In May 2011, Richard Carson, M.D., conducted a consultative evaluation in connection with Plaintiff's application for DIB. (Tr. 471-83.) Dr. Carson noted Plaintiff's chief complaints of a torn bicep, right knee pain, prior left knee replacement, low back pain, sleep apnea, and gout. (Tr. 471.) Dr. Carson noted that Plaintiff is obese. (Tr. 472.) Dr. Carson examined Plaintiff's range of motion and found that Plaintiff "had full motion of his cervical spine, full motion of his lumbar spine... full motion of his hips, knees, ankles, shoulders, elbows, wrists, and fingers." (Tr. 473.) Dr. Carson determined that Plaintiff's "gait was normal... [and that] [h]e could toe, heel, and tandem walk." (Tr. 473.) Dr. Carson also completed a statement of Plaintiff's ability to do work-related activities. Dr. Carson noted that Plaintiff could lift/carry boxes weighing between 11 to 20 pounds frequently (which means from one-third to two-thirds of the time in an 8 hour work day). (Tr. 475.) That Plaintiff could sit for two hours at a time without interruption; stand for 30 minutes at a time and walk for 10 minutes at a time. (Tr. 476.) Plaintiff, in an eight-hour work day, could sit for 6 hours, stand for 6 hours, and walk for 1 hour. (Tr. 476.) With respect to both hands, Plaintiff could reach, handle, finger, feel, push/pull either frequently or continuously throughout the day. (Tr. 477.) With regard to his feet, Plaintiff could operate foot controls only occasionally. (Tr. 477.) With respect to postural activities, Plaintiff could never climb stairs/ramps/ladders/scaffolds; could frequently balance/stoop; and could occasionally kneel/crouch/crawl. Dr. Carson determined that Plaintiff could "ambulate without using a wheelchair, walker, or 2 canes or 2 crutches." (Tr. 480.) But Dr. Carson determined that Plaintiff could not "walk a block at a reasonable pace on rough or uneven surfaces." (Tr. 480.)

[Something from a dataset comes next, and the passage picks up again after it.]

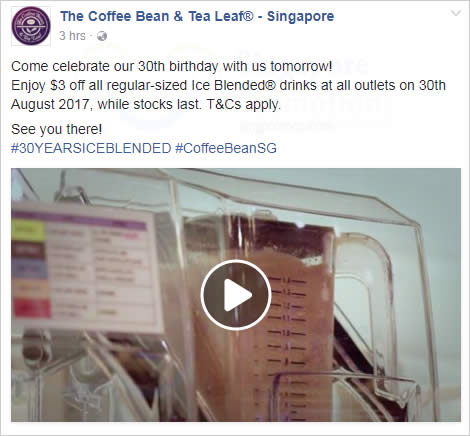Open the post's '3 hrs' timestamp
This screenshot has height=436, width=470.
(72, 36)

In November 2011, Plaintiff was diagnosed with colon cancer. (Tr. 489.)

B. The ALJ's Decision

ALJ Michael Heitz issued his decision on August 16, 2011 denying Plaintiff DIB. (Tr. 10-23.) In reaching his decision, ALJ Heitz followed the five-step sequential evaluation process for evaluating disability claims. (Tr. 13-23.) ALJ Heitz found that Plaintiff met the insured status requirements through December 31, 2013. (Tr. 15.) ALJ Heitz found that Plaintiff had not engaged in substantial gainful activity since July 10, 2009, the alleged onset date. (Tr. 15.) ALJ Heitz found that Plaintiff had the following severe impairments: "hernias, gout, knee surgery and pain, pain in back, swelling in hands and legs, sleep apnea, gout [sic], and obesity." (Tr. 15.) ALJ Heitz found that Plaintiff does not have an impairment or combination of impairments that meets or medically equals the severity of one of the listed impairments described in in Appendix 1 of the Social Security Regulations. (Tr. 15-16.) ALJ Heitz found Plaintiff's residual functional capacity ("RFC") to be as follows:

The claimant... [can] perform a range of light work as defined in 20 C.F.R. 404.1567(b) except that the claimant can lift/carry 20 pounds occasionally and 10 pounds frequently; sit 1 hour at a time and 6 hours a day; stand 30 minutes at a time and 6 hours a day; walk 10 minutes at time and 1 hour a day; occasionally kneel, crouch and use leg controls bilaterally; frequently reach and handle bilaterally; and frequently stoop and balance. The ...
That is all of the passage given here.